* **Source excerpt**:
- Born: January 29, 1913
- Died: August 3, 1988 (aged 75)
- Occupation: Actress
- Spouse: Tom Macaulay

= Tucker McGuire =

American actress (1913–1988)

Anne Tucker McGuire (January 29, 1913 - August 3, 1988) was an American-born actress who appeared largely in British films and television. She married actor Tom Macaulay.

She appeared in the 1949 West End musical Her Excellency.

In 1952 she played Patrick Barr's assistant and secretary in the seven-part British television series, Inspector Morley: Late of Scotland Yard, which also starred Dorothy Bramhall; Arthur Howard; Tod Slaughter; and Johnny Briggs.

In 1958, she appeared as Margaret "Molly" Brown in the film A Night to Remember, about the infamous ocean liner Titanic, in which she insisted Lifeboat No 6 should turn round to help rescue passengers, appealing to the other women to "Come on, girls. Row!" According to director Roy Ward Baker, McGuire was the only cast member who caused him any trouble on the film, describing her as "ornery," and saying "I don't know what got into her."

* **Stated problem a**: In the biographical excerpt on Tucker McGuire, which character did she play in the film A Night to Remember?
The biography above and the rows after it are separate, unrelated material.

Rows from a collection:

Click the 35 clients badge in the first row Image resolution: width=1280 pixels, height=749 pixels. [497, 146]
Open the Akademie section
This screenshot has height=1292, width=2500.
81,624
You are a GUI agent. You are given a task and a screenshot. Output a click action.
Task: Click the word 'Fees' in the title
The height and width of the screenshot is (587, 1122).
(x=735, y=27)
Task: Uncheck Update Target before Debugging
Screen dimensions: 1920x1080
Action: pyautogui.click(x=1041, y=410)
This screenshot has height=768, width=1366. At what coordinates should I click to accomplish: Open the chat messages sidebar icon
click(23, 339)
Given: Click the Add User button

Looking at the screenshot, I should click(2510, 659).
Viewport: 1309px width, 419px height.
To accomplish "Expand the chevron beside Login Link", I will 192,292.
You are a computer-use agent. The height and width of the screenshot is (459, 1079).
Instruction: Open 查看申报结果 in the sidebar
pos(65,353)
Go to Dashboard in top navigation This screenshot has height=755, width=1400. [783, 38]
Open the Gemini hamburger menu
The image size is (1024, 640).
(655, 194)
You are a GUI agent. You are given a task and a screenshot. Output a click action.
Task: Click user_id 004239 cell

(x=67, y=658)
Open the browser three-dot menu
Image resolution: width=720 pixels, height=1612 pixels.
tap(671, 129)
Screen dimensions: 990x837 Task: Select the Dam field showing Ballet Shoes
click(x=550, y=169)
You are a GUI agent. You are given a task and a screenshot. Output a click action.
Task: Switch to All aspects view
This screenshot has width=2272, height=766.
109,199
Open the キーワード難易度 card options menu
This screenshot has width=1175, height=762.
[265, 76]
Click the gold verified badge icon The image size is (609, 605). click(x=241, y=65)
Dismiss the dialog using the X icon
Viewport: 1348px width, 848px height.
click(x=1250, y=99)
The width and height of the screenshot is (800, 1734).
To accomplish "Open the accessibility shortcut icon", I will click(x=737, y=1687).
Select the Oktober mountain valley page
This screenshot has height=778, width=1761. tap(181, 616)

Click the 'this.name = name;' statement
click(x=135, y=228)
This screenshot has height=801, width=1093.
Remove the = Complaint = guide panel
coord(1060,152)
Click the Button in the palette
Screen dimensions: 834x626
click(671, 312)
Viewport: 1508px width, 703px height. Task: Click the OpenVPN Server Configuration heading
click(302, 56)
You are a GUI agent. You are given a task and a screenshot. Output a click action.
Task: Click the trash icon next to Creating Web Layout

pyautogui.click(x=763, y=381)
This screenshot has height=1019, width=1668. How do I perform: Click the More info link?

* **Stated problem b**: Express the lines of the collection rows as a Markdown table with the columns Nr and Line, starting at the line that contains "This screenshot has height=801, width=1093." and ending at the last row. Number each line and leave out blank lines.

* **Problem solution a**: Margaret "Molly" Brown

* **Problem solution b**:
| Nr | Line |
|---|---|
| 1 | This screenshot has height=801, width=1093. |
| 2 | Remove the = Complaint = guide panel |
| 3 | coord(1060,152) |
| 4 | Click the Button in the palette |
| 5 | Screen dimensions: 834x626 |
| 6 | click(671, 312) |
| 7 | Viewport: 1508px width, 703px height. Task: Click the OpenVPN Server Configuration heading |
| 8 | click(302, 56) |
| 9 | You are a GUI agent. You are given a task and a screenshot. Output a click action. |
| 10 | Task: Click the trash icon next to Creating Web Layout |
| 11 | pyautogui.click(x=763, y=381) |
| 12 | This screenshot has height=1019, width=1668. How do I perform: Click the More info link? |